▶ TASK ITEM
Reproduce the following lines verbatim, with no alteration to any character.

▶ MATERIAL PROVIDED
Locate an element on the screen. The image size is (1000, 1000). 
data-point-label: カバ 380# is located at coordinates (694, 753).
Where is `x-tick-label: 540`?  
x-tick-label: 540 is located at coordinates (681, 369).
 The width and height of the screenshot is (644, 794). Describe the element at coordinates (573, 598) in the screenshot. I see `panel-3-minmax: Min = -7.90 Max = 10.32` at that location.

▶ SOLVED PROBLEM
Locate an element on the screen. The image size is (1000, 1000). 
data-point-label: カバ 380# is located at coordinates (694, 753).
Where is `x-tick-label: 540`?  
x-tick-label: 540 is located at coordinates (681, 369).
 The width and height of the screenshot is (644, 794). Describe the element at coordinates (573, 598) in the screenshot. I see `panel-3-minmax: Min = -7.90 Max = 10.32` at that location.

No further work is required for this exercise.